How to complete this task. Could you write out exactly, and only, the lines from the one containing "The image size is (800, 600)." through the last line of the data, leaving out all pictures?

Saved entries.
☆ ☆ ☆ ☆ ☆
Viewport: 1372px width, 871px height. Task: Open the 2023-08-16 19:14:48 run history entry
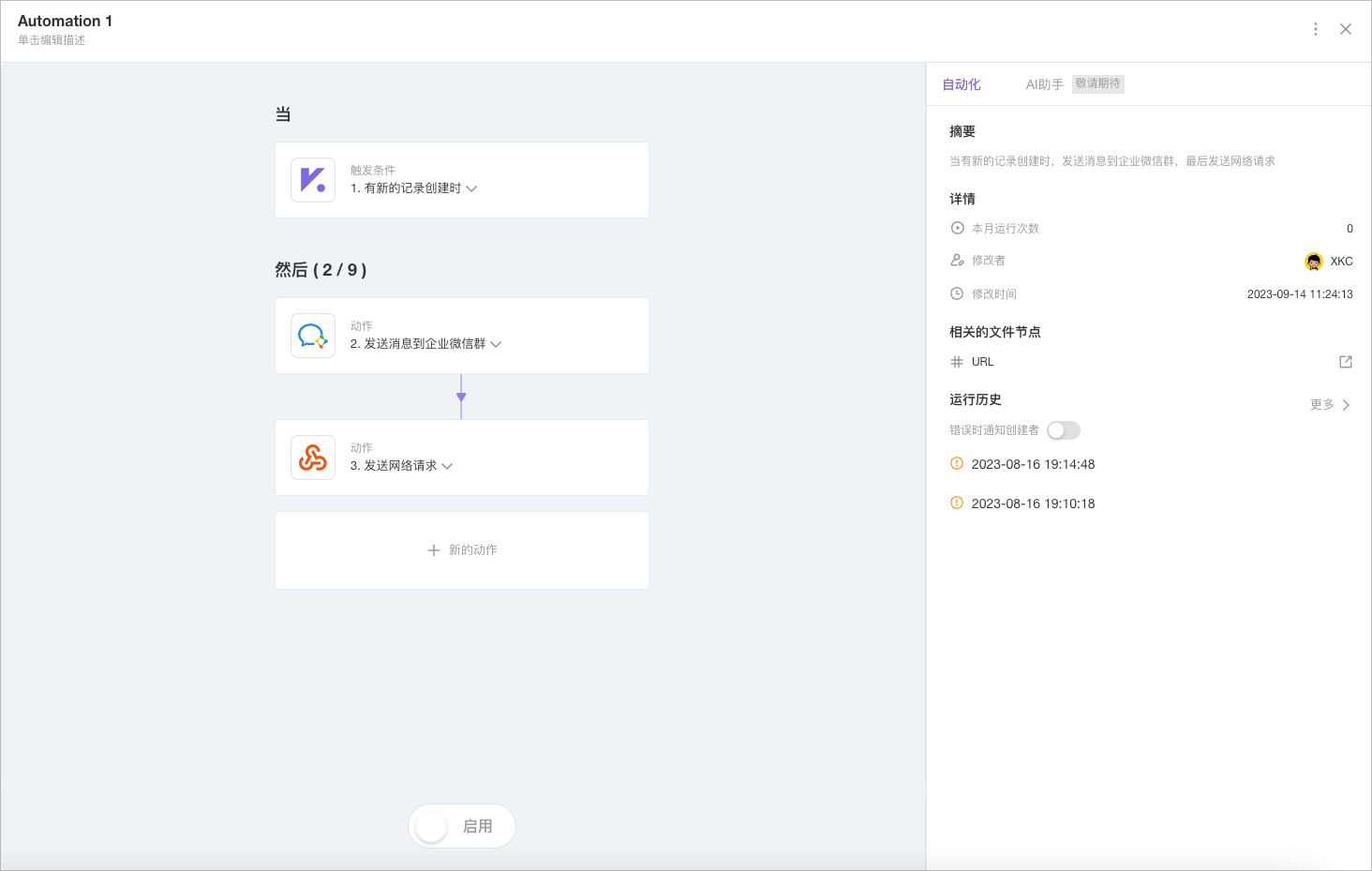[x=1033, y=464]
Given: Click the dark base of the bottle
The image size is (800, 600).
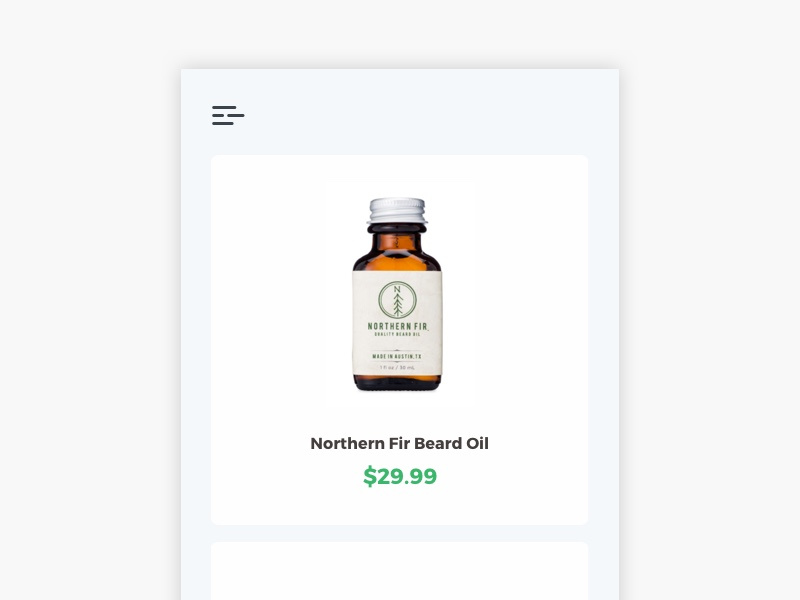Looking at the screenshot, I should point(397,383).
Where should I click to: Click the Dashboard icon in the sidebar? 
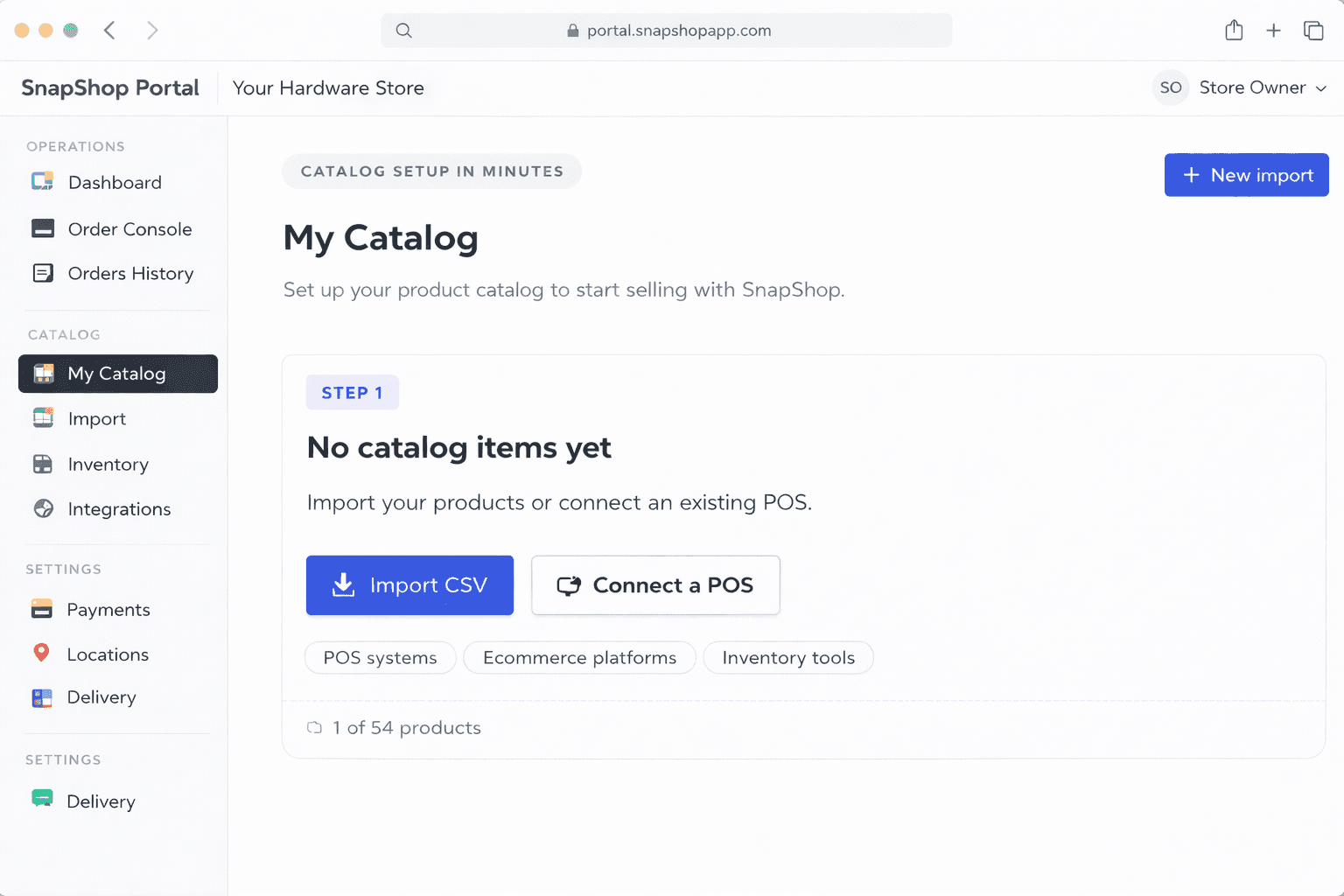pyautogui.click(x=42, y=182)
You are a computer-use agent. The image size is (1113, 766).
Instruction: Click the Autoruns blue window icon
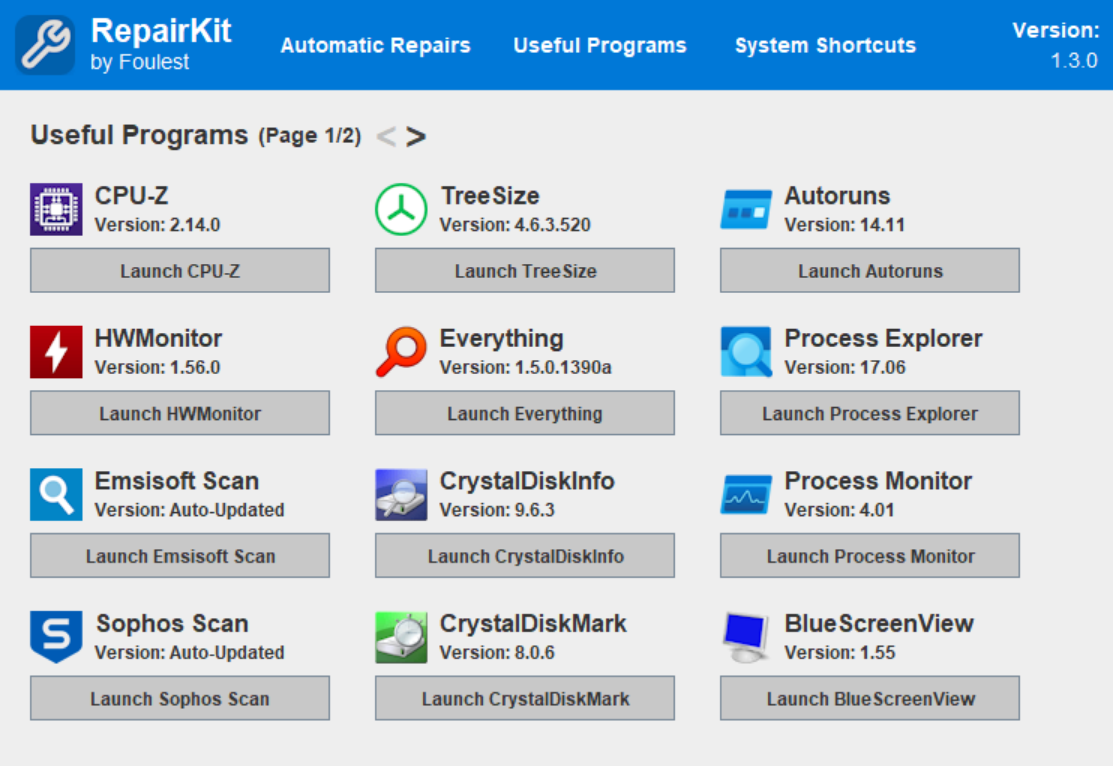pos(746,209)
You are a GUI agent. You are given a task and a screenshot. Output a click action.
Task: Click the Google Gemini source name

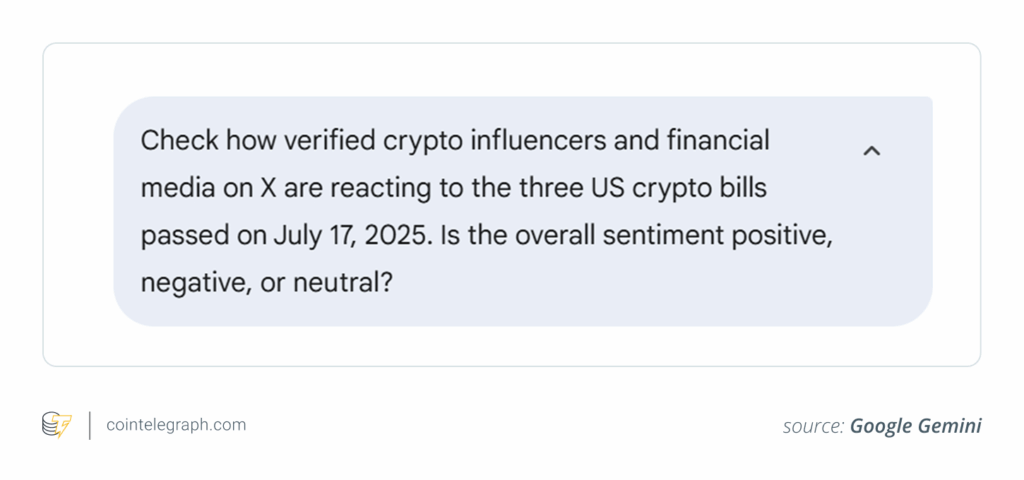pyautogui.click(x=915, y=426)
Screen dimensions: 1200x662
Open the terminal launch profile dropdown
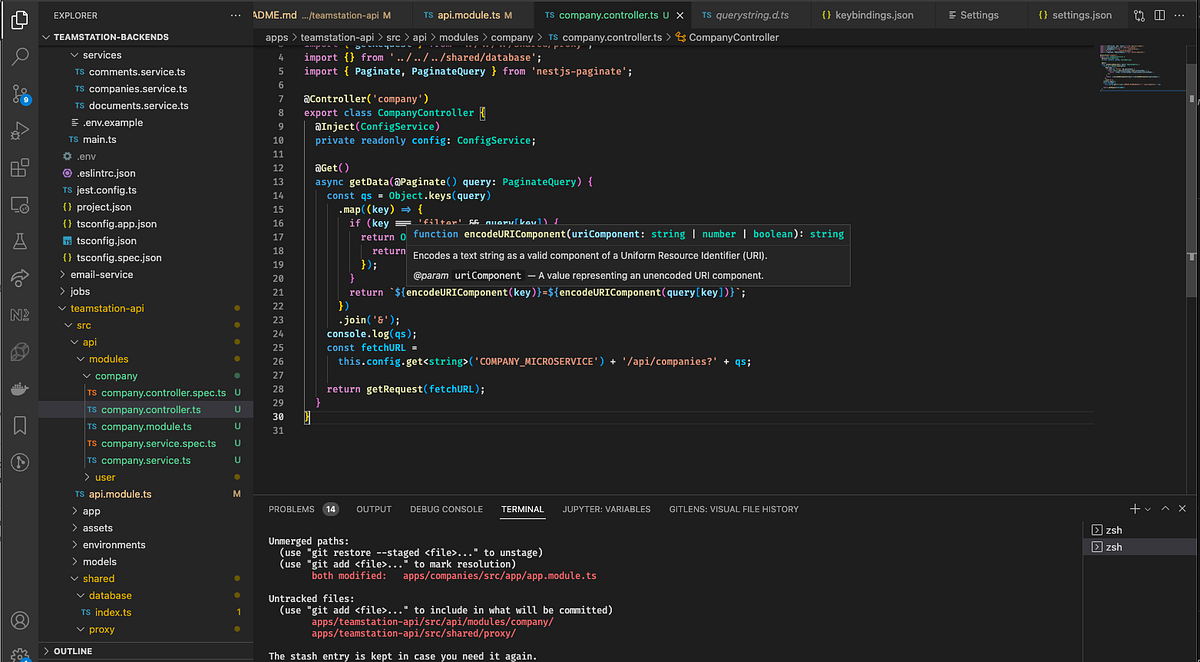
☆ ☆ ☆ ☆ ☆
Response area.
The image size is (800, 600).
Looking at the screenshot, I should point(397,383).
Where should I click to: Click the Dashboard icon in the sidebar? 
pyautogui.click(x=42, y=182)
You are a computer-use agent. The image size is (1113, 766).
Instruction: Click the Autoruns blue window icon
pos(746,209)
You are a GUI agent. You are given a task and a screenshot. Output a click action.
Task: Click the Google Gemini source name

pyautogui.click(x=915, y=426)
Screen dimensions: 1200x662
Open the terminal launch profile dropdown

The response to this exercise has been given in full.